Additive Secret Sharing

Additive secret sharing is the simplest secret sharing scheme. It splits a secret into \(n\) shares such that all \(n\) shares are required for reconstruction (an $n$-out-of-\(n\) access structure). It requires only an abelian group \((\mathbb{G}, +)\) and achieves information-theoretic security.

Given a secret \(s \in \mathbb{G}\) and \(n\) parties, the dealer:

1. Samples \(s_1, \ldots, s_{n-1} \leftarrow{} \mathbb{G}\) uniformly at random.
2. Sets \(s_n = s - \sum_{i=1}^{n-1} s_i\).
3. Distributes share \(s_i\) to party \(i\).

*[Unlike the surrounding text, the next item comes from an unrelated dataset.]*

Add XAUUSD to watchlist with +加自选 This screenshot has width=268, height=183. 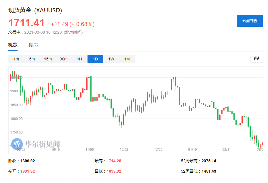click(250, 21)
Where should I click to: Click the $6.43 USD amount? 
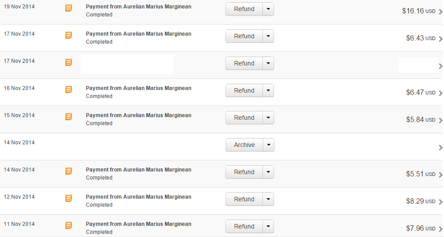[x=420, y=38]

Reconstruction. All \(n\) parties combine their shares: \(s = \sum_{i=1}^{n} s_i\).

Security. Any subset of at most \(n - 1\) shares is uniformly distributed over \(\mathbb{G}^{n-1}\) and independent of the secret \(s\). The security is information-theoretic: no computational assumptions are needed, and the guarantee holds against unbounded adversaries.

• Only requires an abelian group \((\mathbb{G}, +)\). No field structure is needed, unlike Shamir secret sharing [1] which relies on polynomial interpolation over a finite field.
• The group \(\mathbb{G}\) must be finite with \(|\mathbb{G}| \geq 2\) for non-trivial security.
• Additive secret sharing is a special case of Shamir secret sharing with threshold \(t = n\).
• The concept of secret sharing was introduced independently by Shamir [1] and Blakley [2]. The additive variant is folklore.
• Commonly used in two-party computation protocols (e.g., GMW [3], garbled circuits with secret-shared inputs) and as a building block in multi-party computation protocols such as BGW [4].